Copy the data below word for word, starting at the line that contains "You are a GUI" and continuing through the end of the data, with both of those lines included. Leave the pictures out of your copy.

> Data lines
------------------------------------
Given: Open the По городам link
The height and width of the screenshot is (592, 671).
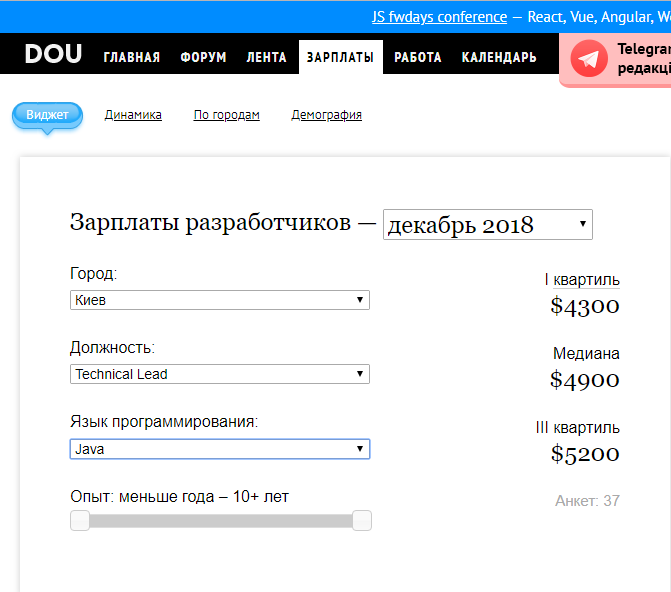Looking at the screenshot, I should click(226, 115).
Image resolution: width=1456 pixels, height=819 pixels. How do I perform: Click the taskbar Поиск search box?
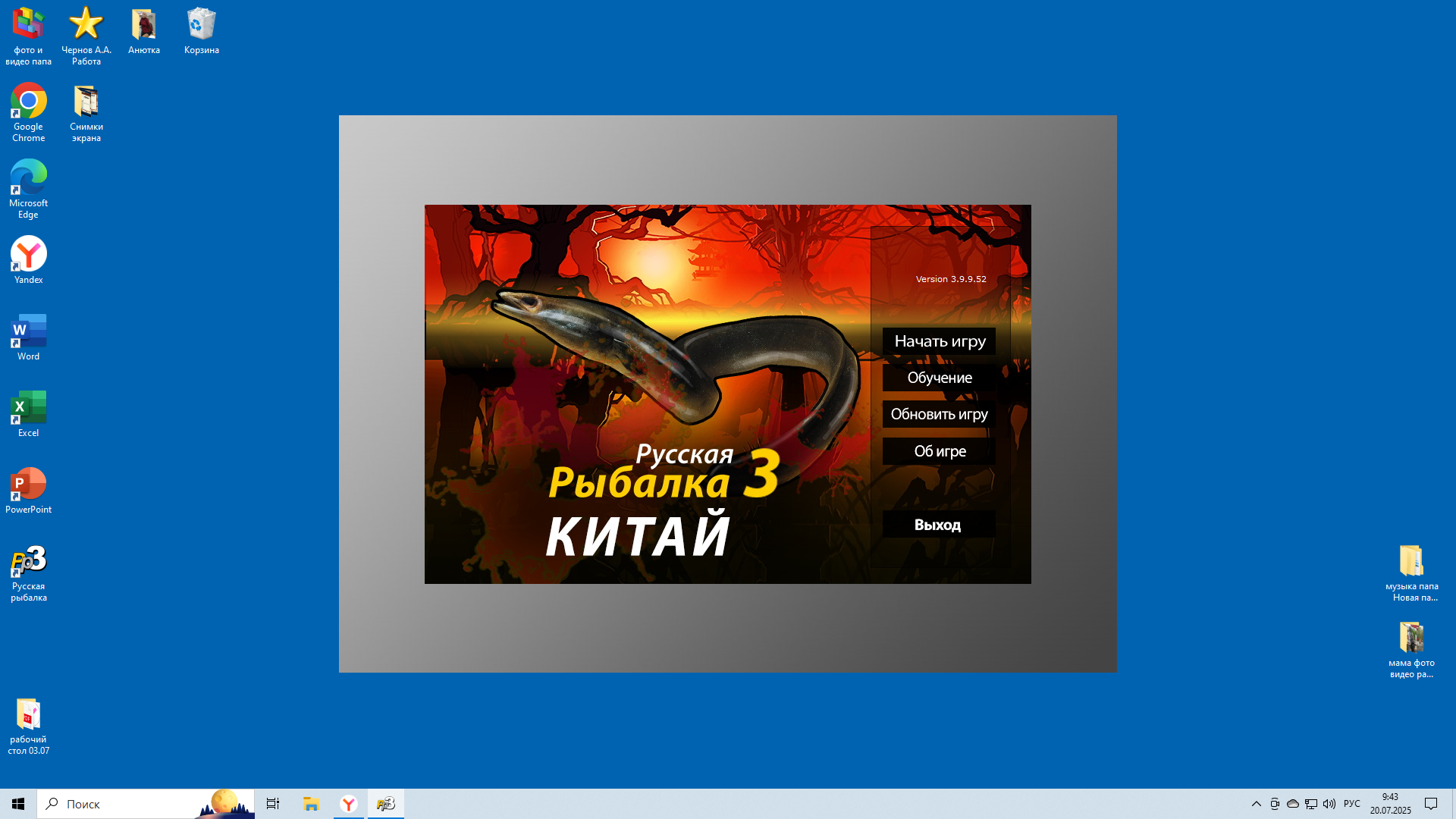(129, 804)
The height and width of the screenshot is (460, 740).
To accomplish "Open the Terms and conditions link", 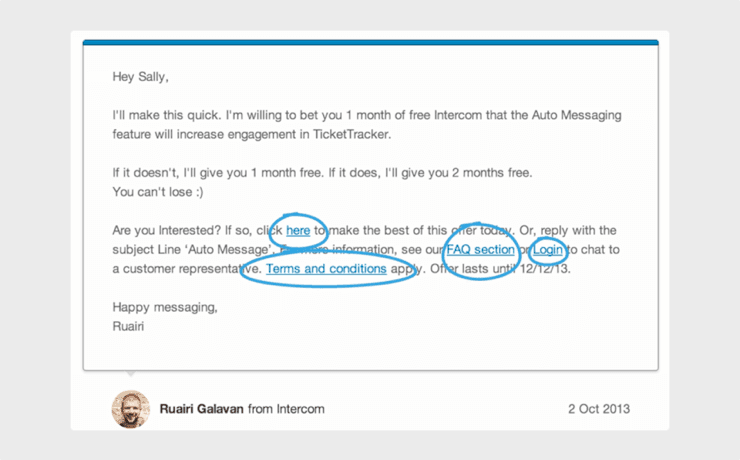I will 326,268.
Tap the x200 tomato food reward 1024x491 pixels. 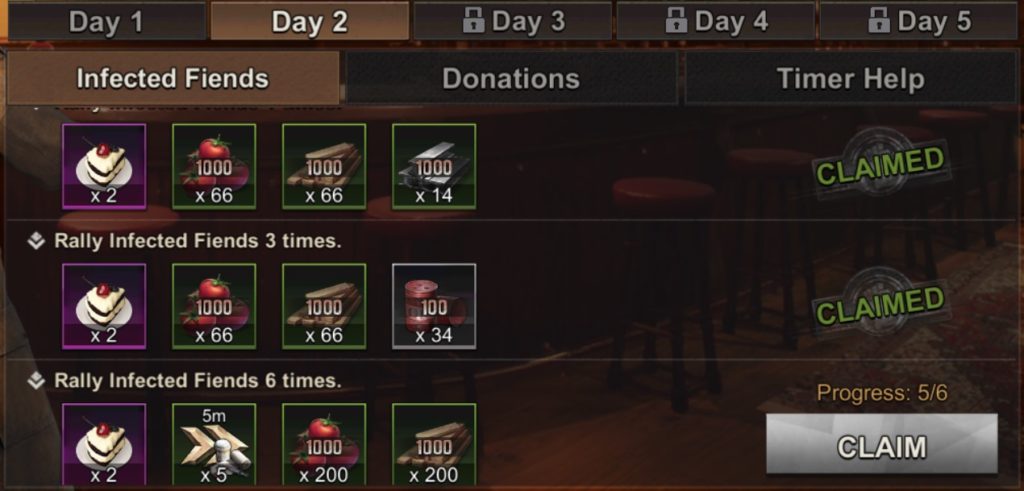point(324,446)
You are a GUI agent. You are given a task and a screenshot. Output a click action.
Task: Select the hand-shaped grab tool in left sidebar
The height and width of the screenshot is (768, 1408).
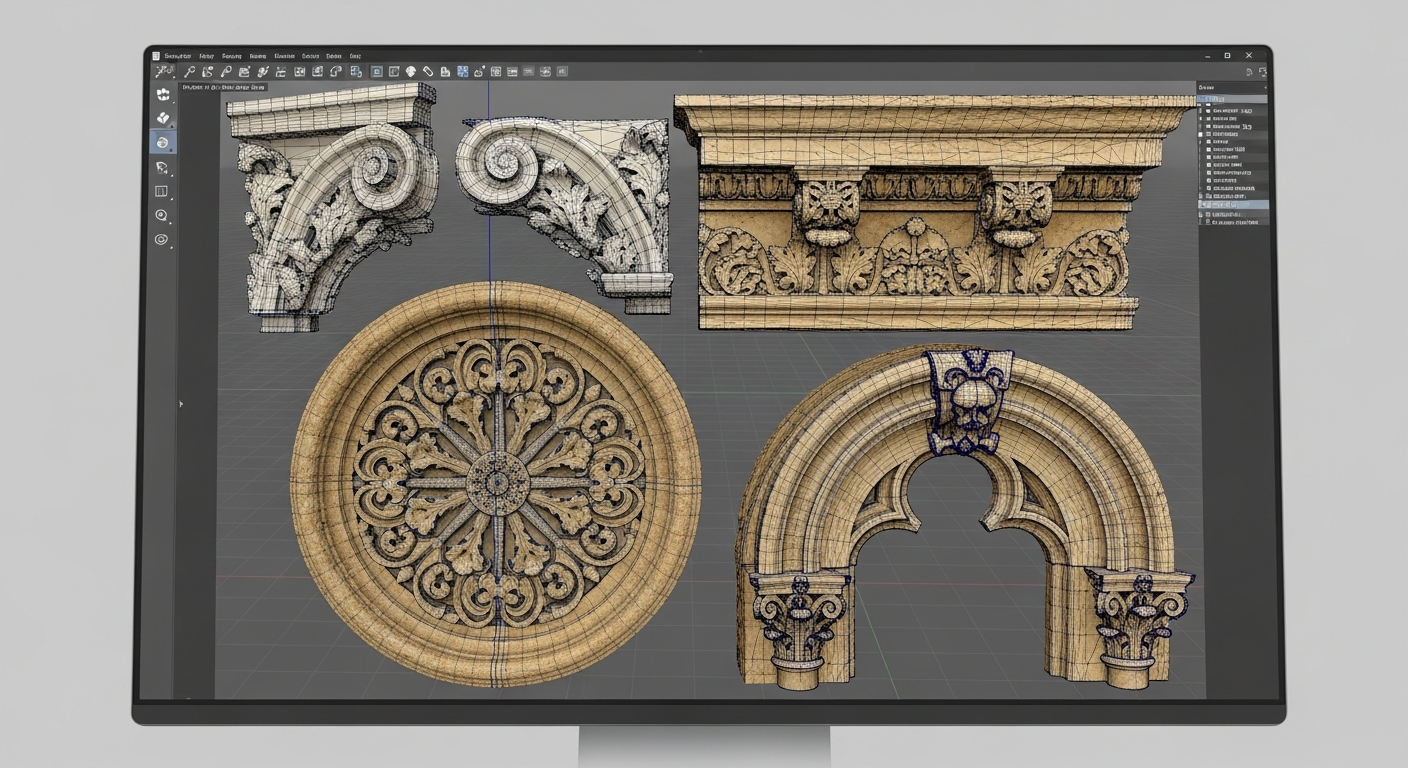(x=161, y=95)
------------------------------------
> Correct response
You are a GUI agent. You are given a task and a screenshot. Output a click action.
Task: Select the hand-shaped grab tool in left sidebar
The height and width of the screenshot is (768, 1408).
(x=161, y=95)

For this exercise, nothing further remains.